Expulsão e Deportação 

Expulsão 
A expulsão é um ato privativo do Presidente da República, e consiste em “empurrar” o estrangeiro fora do território brasileiro. Ele pode ser enviado a qualquer pais, ou colocado na fronteira mais próxima. A expulsão pode ser aplicada em muitos casos diferentes, porém há casos em que não é aplicável. Cesare Battisti está num dos casos de impossibilidade. Ele tem um filho brasileiro, ainda na primeira infância e, portanto, dependente econômica e afetivamente do pai. Mesmo os governos mais iníquos, como o do Estado Novo e até a ditadura militar de 1964, respeitavam esta proibição. Em toda a história do direito brasileiro, há apenas um caso, em 1953, de um português pai de brasileiro que foi expulso, por cometer um grave assassinato em território nacional.

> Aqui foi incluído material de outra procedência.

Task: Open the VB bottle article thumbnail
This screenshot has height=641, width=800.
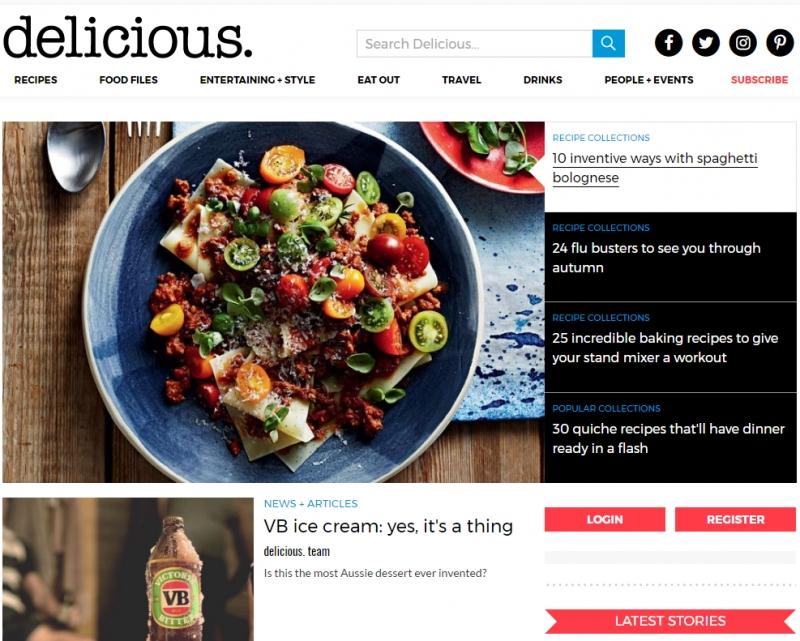Action: coord(128,569)
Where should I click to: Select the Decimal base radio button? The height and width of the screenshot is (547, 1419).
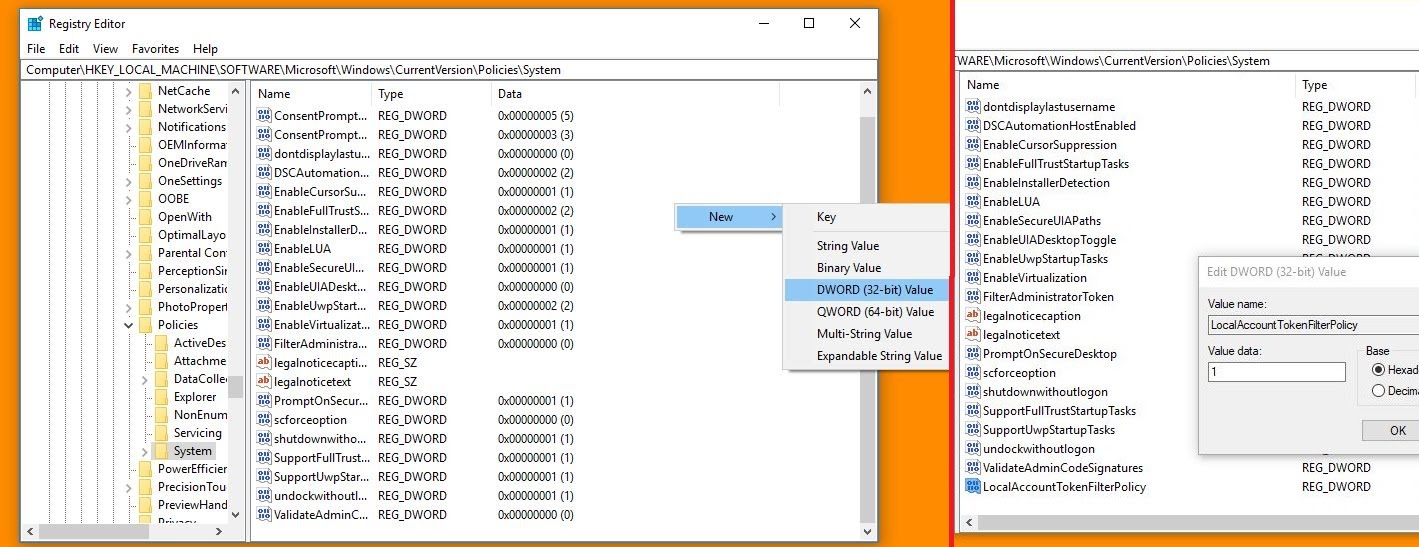(1378, 392)
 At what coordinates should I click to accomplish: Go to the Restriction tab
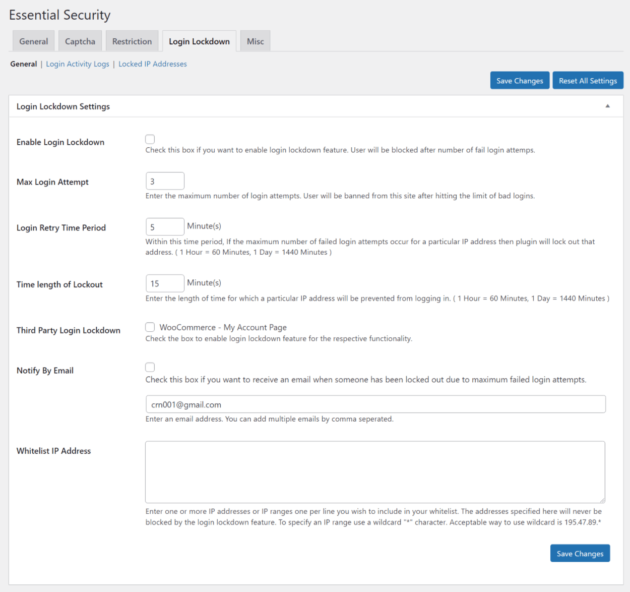(132, 41)
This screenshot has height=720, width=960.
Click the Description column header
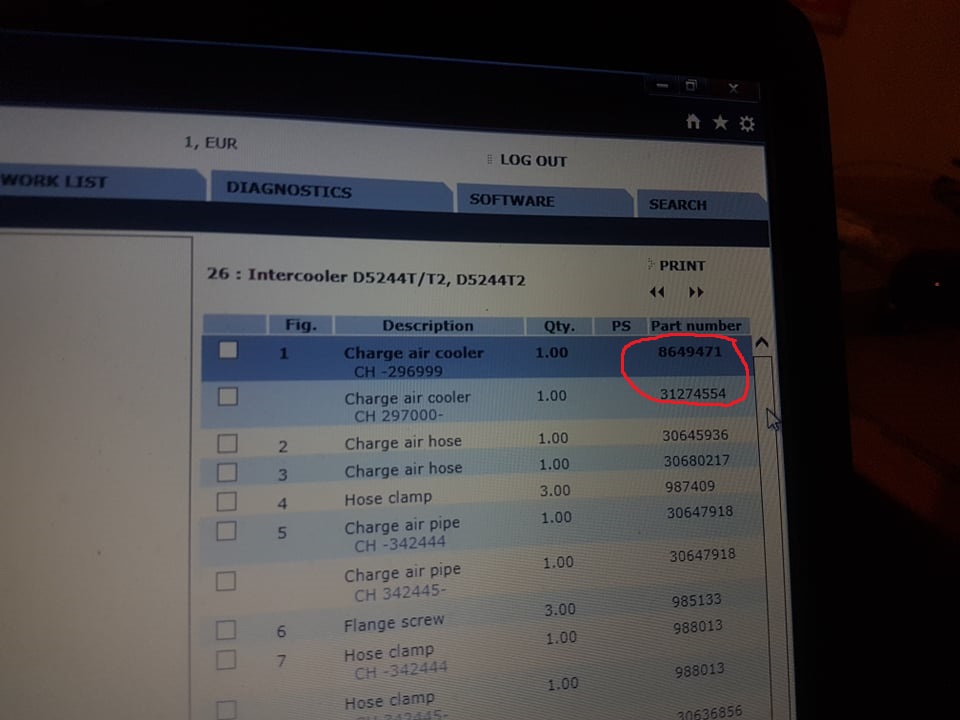coord(428,325)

 Porém, mesmo que o presidente tivesse direito a intimar a expulsão, o caso foi julgado no STF e o estrangeiro perdeu por apenas um voto. Então: 

Deportação 
Deportar alguém é devolvê-lo ao porto de partida, ou, então, a um porto em que esteve anteriormente a sua chegada ao país. Vejamos o exemplo típico: um hondurenho entra ilegalmente aos EUA passando por México. A polícia migratória pode detê-lo e, como não possui documentos americanos, pode deportá-lo, ou seja, devolvê-lo a Honduras, ou colocá-lo na fronteira de México, ou enviá-lo à capital do México, etc. etc. Este método pretende diminuir a imigração ilegal, e se aplica sob as seguintes condições. (1) Em geral, um deportado é alguém que está chegando ao país, e ainda não se estabeleceu, nem tem uma vida integrada no país. Portanto, sua deportação pode ser feita pela polícia ou por um juiz, sem muita formalidade. (2) O deportado não possui uma permissão de residência no país, nem um visto válido, e sua condição é considerada irregular. Vemos facilmente que Battisti não está sujeito a nenhuma situação que justifique ser deportado, porque: (1) Ele não está no país de maneira precária. Ele trabalha no Brasil, e neste país já escreveu quatro livros, dos quais três foram publicados pela editora Martins Fontes. O último está sendo corrigido agora. Ele tem filho, esposa, amigos e domicílio declarado e comprovável. (2) Ele tem documentos. Como disse antes, ele não é refugiado. Claro que os refugiados também têm documentos, mas o documento de um imigrante pode ter validade limitada. Como se pode acusar de estar precariamente no país alguém que trabalha e vive normalmente há mais de seis anos e têm residência pelo resto de sua vida?Além disso, quando Cesare foi sequestrado por uma maquinação de dois procuradores e uma juíza, o Tribunal Federal do DF lhe concedeu uma limitar, que seu advogado, Igor Tamasauskas conseguiu com enorme celeridade. O Tribunal Federal do DF julgou ilegal essa tentativa de deportação, porque constituía uma extradição fantasiada. 

Em Resumo: 

Battisti não pode ser extraditado 
porque: 1. A única súmula do STF que autoriza a modificar um decreto é a 473, de 1969, mas esta proíbe fazê-lo quando prejudica direitos adquiridos, e só pode ser usada quando há vícios jurídicos no decreto. 2. Mesmo que decreto fosse irrelevante, já não fica mais prazo para a modificação. 

Battisti também não pode ser expulso 
porque: 1. Tem filho Brasileiro menor dependente. 2. Não há nenhum motivo para a expulsão. 

 Battisti não pode ser deportado 
porque: 1. Tem residência legal definitiva. 2. O tribunal de Brasília encerrou definitivamente o assunto.